Masterfully acted in an understated way, the viewer is both a voyeur of the spying done on behalf of a minister using the Stasi for his personal motives -- and a sympathizer with the plight of a playwright and his actress lover, both of them who are loyal to the East German government. Yet, loyalty is of no importance given the obsession of the minister who has them both monitored 24 hours a day for reasons that we won't disclose, at the risk of revealing too much about this absorbing drama.

It is a political thriller that scintillates with the questions that it provokes through the unfolding of its plot -- and its unerringly persuasive revelation of character.

None of the actors fail their roles or the film for a moment. And the script is as crisp and sharp as a tack. Capt. Gerd Wiesler (Ulrich Mühe) provides one of the most nuanced performances of any that we have recently seen, in a role that demands that emotion be shown sparingly, if at all.

"The Lives of Others" is exhilirating and solemn at the same time.

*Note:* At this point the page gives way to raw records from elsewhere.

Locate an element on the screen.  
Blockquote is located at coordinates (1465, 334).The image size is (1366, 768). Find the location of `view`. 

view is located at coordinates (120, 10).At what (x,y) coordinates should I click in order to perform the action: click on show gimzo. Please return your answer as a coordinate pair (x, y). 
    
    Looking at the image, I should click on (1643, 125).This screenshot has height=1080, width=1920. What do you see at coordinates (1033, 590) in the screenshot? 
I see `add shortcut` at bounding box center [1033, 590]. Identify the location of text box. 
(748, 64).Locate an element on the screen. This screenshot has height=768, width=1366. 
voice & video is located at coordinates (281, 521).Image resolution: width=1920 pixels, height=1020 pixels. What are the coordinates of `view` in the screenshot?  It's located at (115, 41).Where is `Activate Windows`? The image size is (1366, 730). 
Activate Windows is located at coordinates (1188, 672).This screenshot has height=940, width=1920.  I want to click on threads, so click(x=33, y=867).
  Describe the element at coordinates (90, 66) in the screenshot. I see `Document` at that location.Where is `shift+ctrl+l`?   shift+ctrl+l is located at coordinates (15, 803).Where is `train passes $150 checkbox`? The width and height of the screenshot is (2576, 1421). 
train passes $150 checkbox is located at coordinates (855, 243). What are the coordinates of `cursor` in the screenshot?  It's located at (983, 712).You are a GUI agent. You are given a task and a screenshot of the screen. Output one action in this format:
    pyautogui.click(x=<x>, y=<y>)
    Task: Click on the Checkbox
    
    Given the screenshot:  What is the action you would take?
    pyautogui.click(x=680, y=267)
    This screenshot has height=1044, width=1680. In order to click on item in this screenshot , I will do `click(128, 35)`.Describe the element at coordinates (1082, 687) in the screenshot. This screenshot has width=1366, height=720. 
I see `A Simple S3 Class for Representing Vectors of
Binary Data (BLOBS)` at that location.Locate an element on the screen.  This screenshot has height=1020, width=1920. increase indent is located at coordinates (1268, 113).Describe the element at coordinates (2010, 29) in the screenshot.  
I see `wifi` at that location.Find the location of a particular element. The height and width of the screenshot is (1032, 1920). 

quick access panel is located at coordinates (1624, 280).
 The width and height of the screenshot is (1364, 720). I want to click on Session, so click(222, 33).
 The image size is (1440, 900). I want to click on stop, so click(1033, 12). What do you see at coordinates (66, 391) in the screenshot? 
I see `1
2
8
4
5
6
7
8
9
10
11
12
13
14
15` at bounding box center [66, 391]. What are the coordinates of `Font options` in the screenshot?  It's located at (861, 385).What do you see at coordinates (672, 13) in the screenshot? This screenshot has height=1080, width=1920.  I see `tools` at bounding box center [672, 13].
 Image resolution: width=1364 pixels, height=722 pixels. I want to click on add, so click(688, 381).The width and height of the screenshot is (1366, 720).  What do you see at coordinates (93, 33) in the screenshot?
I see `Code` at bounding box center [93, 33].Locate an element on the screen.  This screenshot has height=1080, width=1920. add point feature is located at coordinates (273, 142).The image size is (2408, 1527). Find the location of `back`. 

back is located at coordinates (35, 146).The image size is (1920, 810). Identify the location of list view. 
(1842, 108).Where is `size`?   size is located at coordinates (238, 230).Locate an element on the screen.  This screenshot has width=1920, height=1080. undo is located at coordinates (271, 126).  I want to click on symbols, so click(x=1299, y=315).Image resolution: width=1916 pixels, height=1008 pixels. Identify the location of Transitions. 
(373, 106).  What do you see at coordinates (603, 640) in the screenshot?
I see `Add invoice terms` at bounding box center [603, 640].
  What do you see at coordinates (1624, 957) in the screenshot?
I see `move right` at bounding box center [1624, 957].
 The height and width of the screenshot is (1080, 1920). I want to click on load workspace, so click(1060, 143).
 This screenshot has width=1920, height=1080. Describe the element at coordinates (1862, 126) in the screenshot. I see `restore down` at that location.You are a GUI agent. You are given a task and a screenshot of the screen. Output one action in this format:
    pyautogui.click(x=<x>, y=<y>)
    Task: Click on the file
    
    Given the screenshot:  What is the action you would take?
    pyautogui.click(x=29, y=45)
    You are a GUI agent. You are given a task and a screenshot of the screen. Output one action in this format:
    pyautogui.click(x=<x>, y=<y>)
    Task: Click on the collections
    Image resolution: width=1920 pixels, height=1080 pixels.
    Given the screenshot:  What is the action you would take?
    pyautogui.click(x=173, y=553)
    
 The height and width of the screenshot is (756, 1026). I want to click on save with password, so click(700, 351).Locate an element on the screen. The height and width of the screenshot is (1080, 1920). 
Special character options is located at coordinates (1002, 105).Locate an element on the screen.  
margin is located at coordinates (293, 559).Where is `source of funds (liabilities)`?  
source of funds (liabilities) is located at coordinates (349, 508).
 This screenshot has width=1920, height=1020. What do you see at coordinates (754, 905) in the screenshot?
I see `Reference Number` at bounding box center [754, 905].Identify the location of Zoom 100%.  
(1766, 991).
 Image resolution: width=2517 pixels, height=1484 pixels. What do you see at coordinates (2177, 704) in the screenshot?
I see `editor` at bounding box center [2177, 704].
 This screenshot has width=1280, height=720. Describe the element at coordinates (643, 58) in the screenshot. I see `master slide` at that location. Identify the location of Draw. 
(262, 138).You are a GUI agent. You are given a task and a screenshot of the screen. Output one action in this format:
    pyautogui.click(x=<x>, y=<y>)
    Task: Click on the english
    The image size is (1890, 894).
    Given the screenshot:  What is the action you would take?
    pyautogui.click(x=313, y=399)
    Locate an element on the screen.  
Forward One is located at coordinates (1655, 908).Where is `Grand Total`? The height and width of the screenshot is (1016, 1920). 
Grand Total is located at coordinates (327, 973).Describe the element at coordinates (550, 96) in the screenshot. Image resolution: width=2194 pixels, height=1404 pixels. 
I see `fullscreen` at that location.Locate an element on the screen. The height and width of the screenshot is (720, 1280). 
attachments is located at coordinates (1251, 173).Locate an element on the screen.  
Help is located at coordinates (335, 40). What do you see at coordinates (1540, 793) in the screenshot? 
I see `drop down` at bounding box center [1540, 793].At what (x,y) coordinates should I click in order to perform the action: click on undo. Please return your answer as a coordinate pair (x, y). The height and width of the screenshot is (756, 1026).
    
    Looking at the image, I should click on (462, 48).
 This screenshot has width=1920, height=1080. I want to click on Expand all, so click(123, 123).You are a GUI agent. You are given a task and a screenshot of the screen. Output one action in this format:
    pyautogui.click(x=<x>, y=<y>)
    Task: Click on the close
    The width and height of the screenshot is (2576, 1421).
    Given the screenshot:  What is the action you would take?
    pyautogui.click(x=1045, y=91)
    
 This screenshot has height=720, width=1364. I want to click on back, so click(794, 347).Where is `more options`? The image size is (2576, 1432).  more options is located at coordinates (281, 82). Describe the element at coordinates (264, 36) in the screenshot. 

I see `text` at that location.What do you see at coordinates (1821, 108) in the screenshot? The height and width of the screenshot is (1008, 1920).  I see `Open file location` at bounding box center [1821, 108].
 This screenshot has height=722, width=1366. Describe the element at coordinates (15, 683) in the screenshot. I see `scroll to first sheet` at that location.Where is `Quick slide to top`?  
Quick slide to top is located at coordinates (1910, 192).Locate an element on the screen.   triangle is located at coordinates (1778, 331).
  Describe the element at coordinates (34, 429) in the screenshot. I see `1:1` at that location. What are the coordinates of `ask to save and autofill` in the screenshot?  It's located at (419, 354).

Like all superb films, it is a personal drama about people who quickly convince you of their authenticity. But, as an American in 2007, it would be extremely difficult to view the film without recognizing an ongoing analogy to Bush's warrantless domestic spying, knowing that he and Cheney have likely used it for purposes having nothing to do with "the security of the homeland."

It is ironic that the tyranny of the Stasi ended with the fall of the Berlin Wall -- and in the United States, where we have fortunately had no such physical barrier to our freedom, we are seeing Stasi-like tactics emerge in an incremental fashion.

"The Lives of Others" tells us so much with such a limited number of characters. It is a cautionary tale to be sure, but one that never loses its distinct power as a gripping drama.

There is a ray of hope. The Wall fell and then one realizes that the Stasi only existed because they had created the infrastructure of a police state, not to protect East Germany, but to control the East German population.

It is eerily familiar, a story that we are experincing in its formative stages, incipient yet seemingly implacable.

Amidst the wrecked lives the Stasi left in its week, there were occasionally good men who emerged from the hardened, ambitious shells of their positions as agents of a police. This is, in part, the story of one such man -- and the unexpected ironic ending drives that point home.

But the damage done can never be fully repaired. One can just move on past the rubble left behind by a totalitarian state. The pain of the hijacking of one's government by corrupted men with absolute power lingers for a long time indeed, even after freedom and checks and balances have been restored.